(Rows on where targets appear)
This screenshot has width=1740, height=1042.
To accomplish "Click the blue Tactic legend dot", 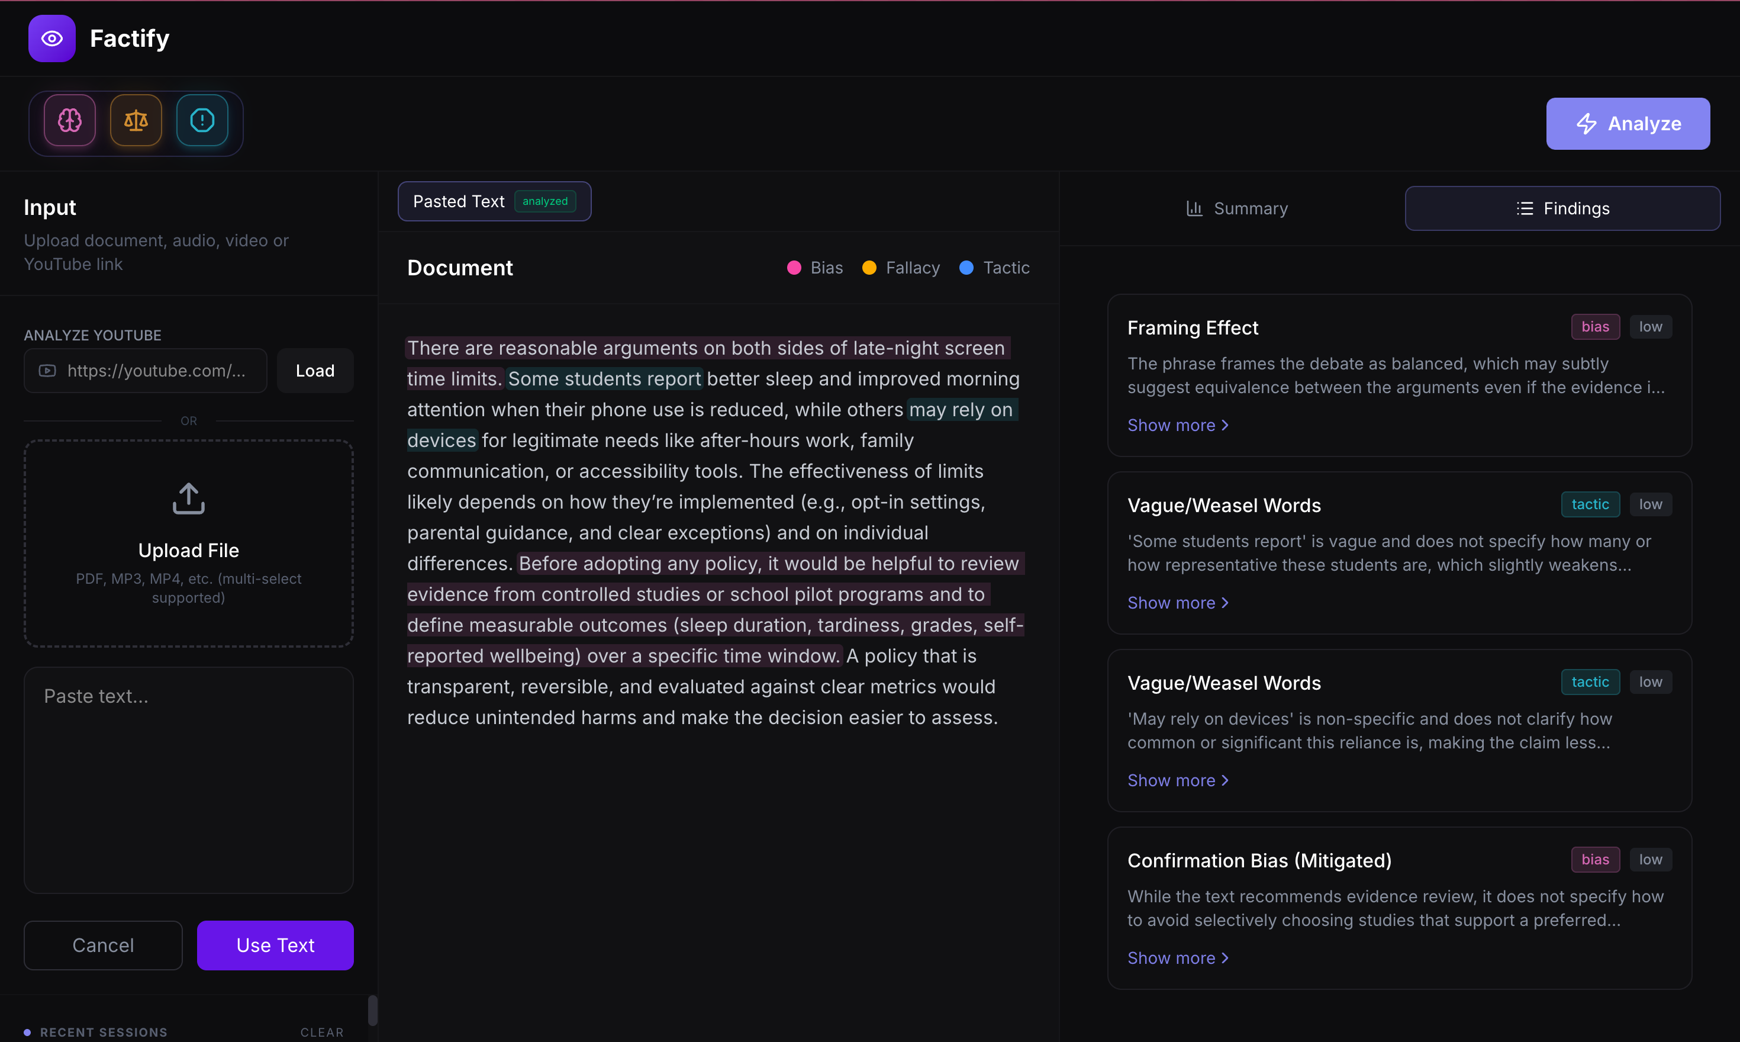I will pyautogui.click(x=966, y=268).
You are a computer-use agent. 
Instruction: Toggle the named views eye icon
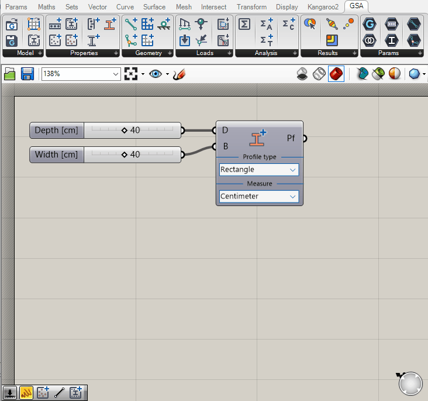point(155,74)
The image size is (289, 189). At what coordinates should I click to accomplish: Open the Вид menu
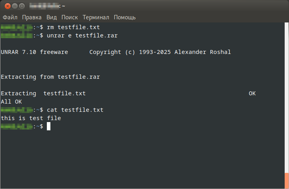coord(52,17)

What is required:
Copy out the records, starting at the line that contains "The image size" and going through the last of the records. Leave out the pictures.

Expected output:
The image size is (289, 189). At what coordinates should I click to accomplish: Open the Вид menu
coord(52,17)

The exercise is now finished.